CRISE NA SAÚDE

Depois de morte de bebê por falta de vaga, crise da saúde se agrava em Campinas

Um bebê de apenas 6 meses morreu no fim de semana no hospital Mario Gatti, principal hospital pediátrico de Campinas. O bebê já havia sido entubado e aguardava uma vaga na UTI, que no momento estava lotada. Na segunda e na terça os hospitais da Unicamp e da PUC-Campinas, respectivamente, declararam que estava lotado também. A crise da saúde se agrava em Campinas enquanto Jonas e a Secretaria de Saúde buscam amenizar falando em “condições anormais” de problemas respiratórios em crianças na cidade.

quinta-feira 9 de maio| Edição do dia

Um bebê de apenas 6 meses morreu nesse fim de semana, ele já estava entubado e aguardava uma vaga na UTI pediátrica do hospital Mário Gatti, um dos principais hospitais do SUS na região. Logo na segunda-feira a administração municipal comandada por Jonas Donizette (PSB) soltou uma nota cínica declarando que a população da cidade passava por uma condição anormal de problemas respiratórios e que a rede do SUS não estava dando conta.

Na segunda a administração da UTI da Unicamp também alegou superlotação de incríveis 140%. Na terça-feira o hospital da PUC-Campinas suspendeu atendimento no PS adulto e infantil. Na mesma semana que Campinas confirma sua segunda morte por dengue, declarando a 4ª epidemia em 19 anos na cidade, rede pública de saúde mostra que não dá conta de atender a população.

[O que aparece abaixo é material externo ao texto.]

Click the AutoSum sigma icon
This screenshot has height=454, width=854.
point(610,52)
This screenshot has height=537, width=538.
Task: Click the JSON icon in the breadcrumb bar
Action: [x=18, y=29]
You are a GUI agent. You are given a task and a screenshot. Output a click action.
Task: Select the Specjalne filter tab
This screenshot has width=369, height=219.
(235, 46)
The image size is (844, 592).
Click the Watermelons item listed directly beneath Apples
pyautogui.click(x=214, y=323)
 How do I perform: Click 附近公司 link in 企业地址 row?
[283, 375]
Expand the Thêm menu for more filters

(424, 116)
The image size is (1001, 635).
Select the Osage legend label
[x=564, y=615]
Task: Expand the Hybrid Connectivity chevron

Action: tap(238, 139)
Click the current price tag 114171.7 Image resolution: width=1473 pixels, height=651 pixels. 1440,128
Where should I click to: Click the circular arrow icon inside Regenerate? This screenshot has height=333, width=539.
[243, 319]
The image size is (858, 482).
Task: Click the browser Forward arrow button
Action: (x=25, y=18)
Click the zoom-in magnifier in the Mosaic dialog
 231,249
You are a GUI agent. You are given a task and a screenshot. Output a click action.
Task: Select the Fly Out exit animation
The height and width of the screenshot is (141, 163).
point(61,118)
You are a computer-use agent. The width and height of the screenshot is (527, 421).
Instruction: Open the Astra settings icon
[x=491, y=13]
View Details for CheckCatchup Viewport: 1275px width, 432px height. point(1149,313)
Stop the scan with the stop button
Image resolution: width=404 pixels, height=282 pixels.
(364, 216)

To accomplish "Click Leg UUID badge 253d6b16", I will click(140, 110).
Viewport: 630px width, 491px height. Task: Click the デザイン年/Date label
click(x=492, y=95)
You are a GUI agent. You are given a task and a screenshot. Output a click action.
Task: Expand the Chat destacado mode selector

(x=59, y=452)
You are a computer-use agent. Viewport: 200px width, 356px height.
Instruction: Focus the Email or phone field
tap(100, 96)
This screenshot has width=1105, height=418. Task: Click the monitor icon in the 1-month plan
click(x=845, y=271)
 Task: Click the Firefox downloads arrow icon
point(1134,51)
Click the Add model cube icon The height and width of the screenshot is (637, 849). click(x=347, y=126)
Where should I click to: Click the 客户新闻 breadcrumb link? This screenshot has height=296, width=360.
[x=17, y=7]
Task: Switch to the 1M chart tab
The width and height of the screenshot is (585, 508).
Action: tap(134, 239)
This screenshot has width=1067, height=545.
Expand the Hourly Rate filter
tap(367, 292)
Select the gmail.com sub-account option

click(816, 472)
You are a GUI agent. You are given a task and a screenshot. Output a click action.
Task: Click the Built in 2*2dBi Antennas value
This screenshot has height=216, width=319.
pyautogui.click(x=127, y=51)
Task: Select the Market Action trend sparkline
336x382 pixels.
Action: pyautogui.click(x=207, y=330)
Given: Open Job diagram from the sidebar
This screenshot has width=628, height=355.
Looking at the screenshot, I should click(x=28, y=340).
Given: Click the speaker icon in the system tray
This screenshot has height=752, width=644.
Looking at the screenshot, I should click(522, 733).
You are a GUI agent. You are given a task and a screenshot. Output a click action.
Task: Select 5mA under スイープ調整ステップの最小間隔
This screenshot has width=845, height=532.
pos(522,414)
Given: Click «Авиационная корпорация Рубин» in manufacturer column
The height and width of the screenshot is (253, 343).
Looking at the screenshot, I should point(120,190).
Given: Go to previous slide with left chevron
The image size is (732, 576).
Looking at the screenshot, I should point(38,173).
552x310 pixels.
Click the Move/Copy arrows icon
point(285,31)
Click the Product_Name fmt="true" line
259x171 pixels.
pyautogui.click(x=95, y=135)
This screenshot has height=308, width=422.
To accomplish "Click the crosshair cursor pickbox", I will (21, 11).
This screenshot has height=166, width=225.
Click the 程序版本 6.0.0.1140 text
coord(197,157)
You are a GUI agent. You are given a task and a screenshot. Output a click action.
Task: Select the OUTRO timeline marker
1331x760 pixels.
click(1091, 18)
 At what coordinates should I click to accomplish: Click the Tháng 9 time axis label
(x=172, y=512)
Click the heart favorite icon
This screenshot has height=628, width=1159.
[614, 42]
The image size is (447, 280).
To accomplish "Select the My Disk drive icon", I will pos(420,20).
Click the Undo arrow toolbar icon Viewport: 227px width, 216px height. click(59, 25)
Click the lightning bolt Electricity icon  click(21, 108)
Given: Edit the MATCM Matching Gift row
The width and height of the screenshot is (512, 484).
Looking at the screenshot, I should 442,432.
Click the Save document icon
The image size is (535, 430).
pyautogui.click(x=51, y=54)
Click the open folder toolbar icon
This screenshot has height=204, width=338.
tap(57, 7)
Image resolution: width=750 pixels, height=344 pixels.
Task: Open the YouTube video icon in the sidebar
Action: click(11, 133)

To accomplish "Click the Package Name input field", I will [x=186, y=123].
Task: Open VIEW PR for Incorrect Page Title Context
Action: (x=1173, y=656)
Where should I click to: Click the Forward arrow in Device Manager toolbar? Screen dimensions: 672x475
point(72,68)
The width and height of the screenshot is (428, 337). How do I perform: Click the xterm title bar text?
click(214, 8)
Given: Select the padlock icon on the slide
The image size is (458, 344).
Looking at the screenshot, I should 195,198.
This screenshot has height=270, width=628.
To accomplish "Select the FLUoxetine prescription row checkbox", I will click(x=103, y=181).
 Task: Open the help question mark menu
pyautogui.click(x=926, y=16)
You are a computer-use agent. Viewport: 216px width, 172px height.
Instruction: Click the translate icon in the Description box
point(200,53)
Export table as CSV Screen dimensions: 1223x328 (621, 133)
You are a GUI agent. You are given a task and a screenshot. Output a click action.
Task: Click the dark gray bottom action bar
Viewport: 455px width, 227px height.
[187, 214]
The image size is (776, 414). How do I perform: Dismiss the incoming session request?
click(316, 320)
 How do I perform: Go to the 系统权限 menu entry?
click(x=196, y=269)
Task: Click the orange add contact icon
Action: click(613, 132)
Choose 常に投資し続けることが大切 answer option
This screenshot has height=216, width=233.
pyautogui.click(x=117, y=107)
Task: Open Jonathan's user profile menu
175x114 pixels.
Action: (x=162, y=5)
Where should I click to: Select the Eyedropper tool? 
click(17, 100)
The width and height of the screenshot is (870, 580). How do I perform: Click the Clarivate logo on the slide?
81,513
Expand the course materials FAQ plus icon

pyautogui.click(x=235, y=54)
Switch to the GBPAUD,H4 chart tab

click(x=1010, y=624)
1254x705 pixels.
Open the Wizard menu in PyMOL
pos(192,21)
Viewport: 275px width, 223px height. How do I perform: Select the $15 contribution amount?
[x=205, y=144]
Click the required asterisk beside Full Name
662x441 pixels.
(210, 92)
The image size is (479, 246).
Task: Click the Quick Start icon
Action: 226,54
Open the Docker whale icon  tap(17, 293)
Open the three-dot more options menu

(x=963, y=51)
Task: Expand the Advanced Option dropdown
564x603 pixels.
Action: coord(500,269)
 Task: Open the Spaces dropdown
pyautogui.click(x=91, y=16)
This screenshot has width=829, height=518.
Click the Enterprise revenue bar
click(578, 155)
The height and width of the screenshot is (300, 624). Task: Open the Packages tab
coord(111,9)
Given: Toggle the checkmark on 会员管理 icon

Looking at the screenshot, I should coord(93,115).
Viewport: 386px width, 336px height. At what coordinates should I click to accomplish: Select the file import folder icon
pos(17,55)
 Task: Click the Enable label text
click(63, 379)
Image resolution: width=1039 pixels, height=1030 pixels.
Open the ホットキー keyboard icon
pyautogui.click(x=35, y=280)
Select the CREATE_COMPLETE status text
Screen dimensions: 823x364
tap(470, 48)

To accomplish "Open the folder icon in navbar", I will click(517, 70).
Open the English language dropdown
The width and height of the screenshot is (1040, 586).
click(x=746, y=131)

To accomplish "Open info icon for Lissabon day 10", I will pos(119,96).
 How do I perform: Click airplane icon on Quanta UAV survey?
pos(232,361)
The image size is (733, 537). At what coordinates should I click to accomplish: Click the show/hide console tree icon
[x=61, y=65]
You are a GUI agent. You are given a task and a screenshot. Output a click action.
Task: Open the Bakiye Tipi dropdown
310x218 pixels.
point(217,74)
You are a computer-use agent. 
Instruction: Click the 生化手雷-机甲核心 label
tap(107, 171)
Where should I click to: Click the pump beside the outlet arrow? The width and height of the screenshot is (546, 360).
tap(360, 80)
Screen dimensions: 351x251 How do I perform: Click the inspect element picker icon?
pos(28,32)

O vereador Paulo Galtério, do partido do prefeito, declarou na quarta-feira que a culpa pela crise na saúde é de “uma enfermeira que brigou com o namorado”, jogando nos profissionais da saúde a culpa pela crise na saúde. No mesmo dia o prefeito declarou intervenção nos hospitais que alegarem superlotação, condicionando o não-atendimento a justificativas a Prefeitura. Esses movimentos, que buscam blindar Jonas e seus apoiadores, jogando a culpa ou nos trabalhadores, ou na administração dos hospitais, esconde a real responsabilidade do governo em garantir o sistema público de saúde.


Epidemia de verão, surto de outono, a culpa são das doenças?

As denúncias de corrupção na saúde que abalaram o governo Jonas sobre os esquemas de favorecimento da Organização Social Vitale no hospital do Ouro Verde e desvios de recursos públicos mostram a verdadeira máfia que sustenta politicamente o prefeito. A saúde em Campinas é um grande negócio, uma das cidades referência nacional em vários tratamentos de saúde, uma região metropolitana maior do que muitas capitais estaduais e diversas empresas de olho em abocanhar um pedaço de uma grande estrutura de saúde pública que deveria, em tese, servir a população trabalhadora.

No meio disso tudo, como busca atacar o vereador Paulo Galtério, encontra-se os trabalhadores da saúde, que também são atacados pela precarização, com más condições de trabalho, atrasos de salários, quando não são contratados de Organizações Sociais que criam condições de negociação salarial e de jornada degradantes. Para se ter ideia tem trabalhadores da Vitale (que foi substituída depois da denúncia) que até hoje não receberam, até para a Justiça é muito mais proveitoso fazer uma ação midiática do que garantir boas condições de trabalho e que os direitos dos trabalhadores seja pago.

Jonas Donizete não só tem uma grande base de apoio na cidade, com maioria na câmara de vereadores, como é um “nome forte” na política nacional como presidente da Frente Nacional de Prefeitos (FNP). Busca articular milimetricamente cada passo da Reforma da Previdência, inclusive tentando adiantá-la aos trabalhadores municipais de Campinas, justificando que assim teria recursos para cuidar de outras áreas.

O prefeito de Campinas esconde os enormes privilégios que uma administração pública que tem um orçamento de 6 bilhões de reais anuais paga a toda sua rede de apoiadores, além de compromissos, como o da dívida pública, que para os olhos dos capitalistas é muito mais vital do que dinheiro para a saúde pública. Enquanto não botarmos abaixo os privilégios da casta que dirige a cidade, e que garante pagamentos religiosos aos grandes bancos no sistema da dívida pública, não daremos uma solução as mortes, precarização do trabalho e ao atendimento precário que assistimos na saúde de Campinas.